- [Your goal]:
Could you format the records starting at the line that contains "coordinates (57, 122)." and ending at the line that contains "pyautogui.click(x=1434, y=11)" as a JSON list of strings, one string per line, with blank lines omitted?

Rows showing where targets appear
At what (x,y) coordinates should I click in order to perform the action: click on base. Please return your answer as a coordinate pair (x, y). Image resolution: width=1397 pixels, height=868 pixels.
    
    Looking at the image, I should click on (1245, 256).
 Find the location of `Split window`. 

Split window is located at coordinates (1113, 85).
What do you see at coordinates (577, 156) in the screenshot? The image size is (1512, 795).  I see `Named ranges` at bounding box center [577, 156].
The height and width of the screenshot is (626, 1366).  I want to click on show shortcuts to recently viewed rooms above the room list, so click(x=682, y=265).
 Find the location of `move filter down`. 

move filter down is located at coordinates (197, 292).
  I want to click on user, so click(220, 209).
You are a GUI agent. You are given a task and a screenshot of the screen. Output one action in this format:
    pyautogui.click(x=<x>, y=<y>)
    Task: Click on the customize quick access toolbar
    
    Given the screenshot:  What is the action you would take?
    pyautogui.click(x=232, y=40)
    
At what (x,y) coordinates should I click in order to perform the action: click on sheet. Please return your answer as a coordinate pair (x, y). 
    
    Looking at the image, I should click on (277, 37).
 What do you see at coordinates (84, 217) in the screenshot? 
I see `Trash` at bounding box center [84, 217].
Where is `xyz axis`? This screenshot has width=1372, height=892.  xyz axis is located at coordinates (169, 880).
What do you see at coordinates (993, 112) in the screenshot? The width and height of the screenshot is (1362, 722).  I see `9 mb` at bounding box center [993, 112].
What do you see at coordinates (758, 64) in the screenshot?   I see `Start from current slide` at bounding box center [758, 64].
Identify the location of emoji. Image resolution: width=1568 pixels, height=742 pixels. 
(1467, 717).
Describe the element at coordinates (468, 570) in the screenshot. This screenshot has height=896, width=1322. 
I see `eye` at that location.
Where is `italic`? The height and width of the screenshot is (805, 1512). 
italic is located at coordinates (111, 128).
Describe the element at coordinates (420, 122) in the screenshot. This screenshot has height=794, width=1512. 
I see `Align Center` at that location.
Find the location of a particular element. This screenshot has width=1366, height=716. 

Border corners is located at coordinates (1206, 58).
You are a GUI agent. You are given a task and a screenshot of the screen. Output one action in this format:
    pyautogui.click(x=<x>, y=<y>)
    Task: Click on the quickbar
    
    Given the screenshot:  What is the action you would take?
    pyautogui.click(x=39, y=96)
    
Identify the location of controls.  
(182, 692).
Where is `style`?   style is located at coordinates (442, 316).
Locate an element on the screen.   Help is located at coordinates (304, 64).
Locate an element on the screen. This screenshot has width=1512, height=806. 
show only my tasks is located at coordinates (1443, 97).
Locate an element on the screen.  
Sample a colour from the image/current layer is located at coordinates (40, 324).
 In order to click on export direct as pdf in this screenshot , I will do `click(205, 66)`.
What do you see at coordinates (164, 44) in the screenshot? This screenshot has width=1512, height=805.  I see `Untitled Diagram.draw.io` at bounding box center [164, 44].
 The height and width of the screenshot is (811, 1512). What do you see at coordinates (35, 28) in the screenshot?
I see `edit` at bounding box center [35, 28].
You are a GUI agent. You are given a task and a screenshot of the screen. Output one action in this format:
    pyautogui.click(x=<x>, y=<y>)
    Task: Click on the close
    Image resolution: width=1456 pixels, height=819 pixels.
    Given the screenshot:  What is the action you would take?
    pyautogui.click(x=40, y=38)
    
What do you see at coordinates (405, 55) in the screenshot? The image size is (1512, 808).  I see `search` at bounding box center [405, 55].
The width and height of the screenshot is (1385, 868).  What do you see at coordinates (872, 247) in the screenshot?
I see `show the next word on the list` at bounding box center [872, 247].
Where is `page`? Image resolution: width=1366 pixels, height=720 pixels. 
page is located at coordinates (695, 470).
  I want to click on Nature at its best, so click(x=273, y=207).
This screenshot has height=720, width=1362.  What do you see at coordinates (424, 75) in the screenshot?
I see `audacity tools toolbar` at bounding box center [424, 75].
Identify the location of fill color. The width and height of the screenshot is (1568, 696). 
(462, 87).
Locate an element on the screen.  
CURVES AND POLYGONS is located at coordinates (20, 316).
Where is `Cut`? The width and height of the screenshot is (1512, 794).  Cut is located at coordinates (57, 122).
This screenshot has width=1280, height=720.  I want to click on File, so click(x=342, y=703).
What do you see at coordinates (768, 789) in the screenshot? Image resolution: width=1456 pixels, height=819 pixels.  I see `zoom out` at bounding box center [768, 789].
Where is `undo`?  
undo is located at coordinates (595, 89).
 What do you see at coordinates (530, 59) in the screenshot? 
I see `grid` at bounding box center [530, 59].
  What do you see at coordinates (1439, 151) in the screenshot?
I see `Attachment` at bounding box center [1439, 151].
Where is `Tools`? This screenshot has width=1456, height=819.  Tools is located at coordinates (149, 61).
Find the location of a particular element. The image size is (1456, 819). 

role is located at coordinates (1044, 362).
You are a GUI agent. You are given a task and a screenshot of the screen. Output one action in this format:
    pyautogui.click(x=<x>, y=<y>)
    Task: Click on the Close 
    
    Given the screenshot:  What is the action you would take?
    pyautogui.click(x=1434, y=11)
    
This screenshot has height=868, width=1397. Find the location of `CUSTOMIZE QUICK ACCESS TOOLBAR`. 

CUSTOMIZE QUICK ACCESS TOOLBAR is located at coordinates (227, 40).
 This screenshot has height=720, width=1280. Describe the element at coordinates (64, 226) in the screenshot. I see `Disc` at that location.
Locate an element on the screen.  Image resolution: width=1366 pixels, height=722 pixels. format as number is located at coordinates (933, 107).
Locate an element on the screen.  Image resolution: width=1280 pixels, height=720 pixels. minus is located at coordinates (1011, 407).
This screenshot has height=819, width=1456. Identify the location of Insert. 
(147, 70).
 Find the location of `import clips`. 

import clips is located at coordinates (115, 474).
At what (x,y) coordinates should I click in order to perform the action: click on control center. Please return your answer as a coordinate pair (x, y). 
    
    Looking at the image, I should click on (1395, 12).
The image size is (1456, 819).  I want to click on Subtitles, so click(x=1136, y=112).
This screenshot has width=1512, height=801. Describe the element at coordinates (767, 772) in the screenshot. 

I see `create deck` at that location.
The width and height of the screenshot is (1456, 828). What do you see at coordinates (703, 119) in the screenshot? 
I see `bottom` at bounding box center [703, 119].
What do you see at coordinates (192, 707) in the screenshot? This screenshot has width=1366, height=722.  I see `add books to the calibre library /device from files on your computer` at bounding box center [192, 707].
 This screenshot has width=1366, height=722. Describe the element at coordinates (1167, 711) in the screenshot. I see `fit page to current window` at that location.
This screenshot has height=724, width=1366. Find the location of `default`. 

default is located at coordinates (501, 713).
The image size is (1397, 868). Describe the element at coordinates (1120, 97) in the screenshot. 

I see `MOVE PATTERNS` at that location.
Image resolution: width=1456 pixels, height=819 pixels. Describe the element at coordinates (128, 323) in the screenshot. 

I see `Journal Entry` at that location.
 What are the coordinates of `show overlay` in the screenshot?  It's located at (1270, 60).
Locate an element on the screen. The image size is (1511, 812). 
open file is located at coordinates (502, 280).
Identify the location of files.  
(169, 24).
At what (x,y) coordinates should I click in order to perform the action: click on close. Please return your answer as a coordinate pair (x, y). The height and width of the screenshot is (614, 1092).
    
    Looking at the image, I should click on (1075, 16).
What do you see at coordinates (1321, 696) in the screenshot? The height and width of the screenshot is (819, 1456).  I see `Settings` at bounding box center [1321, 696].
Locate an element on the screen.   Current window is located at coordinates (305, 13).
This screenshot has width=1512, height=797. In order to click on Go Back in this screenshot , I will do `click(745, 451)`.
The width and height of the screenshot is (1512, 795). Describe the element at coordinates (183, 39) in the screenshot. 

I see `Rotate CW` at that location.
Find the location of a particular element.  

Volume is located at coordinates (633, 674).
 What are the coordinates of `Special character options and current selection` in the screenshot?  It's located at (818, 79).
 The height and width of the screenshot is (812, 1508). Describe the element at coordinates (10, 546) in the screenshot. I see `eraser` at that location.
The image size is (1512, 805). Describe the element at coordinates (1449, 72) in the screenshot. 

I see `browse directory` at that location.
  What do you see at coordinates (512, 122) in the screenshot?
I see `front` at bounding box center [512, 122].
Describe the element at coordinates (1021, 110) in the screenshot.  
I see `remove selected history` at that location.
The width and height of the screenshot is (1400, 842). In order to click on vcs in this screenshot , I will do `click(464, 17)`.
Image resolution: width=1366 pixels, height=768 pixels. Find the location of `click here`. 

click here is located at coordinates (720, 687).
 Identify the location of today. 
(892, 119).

- [Task output]:
[
  "Where is `Cut`? The width and height of the screenshot is (1512, 794).  Cut is located at coordinates (57, 122).",
  "This screenshot has width=1280, height=720.  I want to click on File, so click(x=342, y=703).",
  "What do you see at coordinates (768, 789) in the screenshot? Image resolution: width=1456 pixels, height=819 pixels.  I see `zoom out` at bounding box center [768, 789].",
  "Where is `undo`?  ",
  "undo is located at coordinates (595, 89).",
  " What do you see at coordinates (530, 59) in the screenshot? ",
  "I see `grid` at bounding box center [530, 59].",
  "  What do you see at coordinates (1439, 151) in the screenshot?",
  "I see `Attachment` at bounding box center [1439, 151].",
  "Where is `Tools`? This screenshot has width=1456, height=819.  Tools is located at coordinates (149, 61).",
  "Find the location of a particular element. The image size is (1456, 819). ",
  "role is located at coordinates (1044, 362).",
  "You are a GUI agent. You are given a task and a screenshot of the screen. Output one action in this format:",
  "    pyautogui.click(x=<x>, y=<y>)",
  "    Task: Click on the Close ",
  "    Given the screenshot:  What is the action you would take?",
  "    pyautogui.click(x=1434, y=11)"
]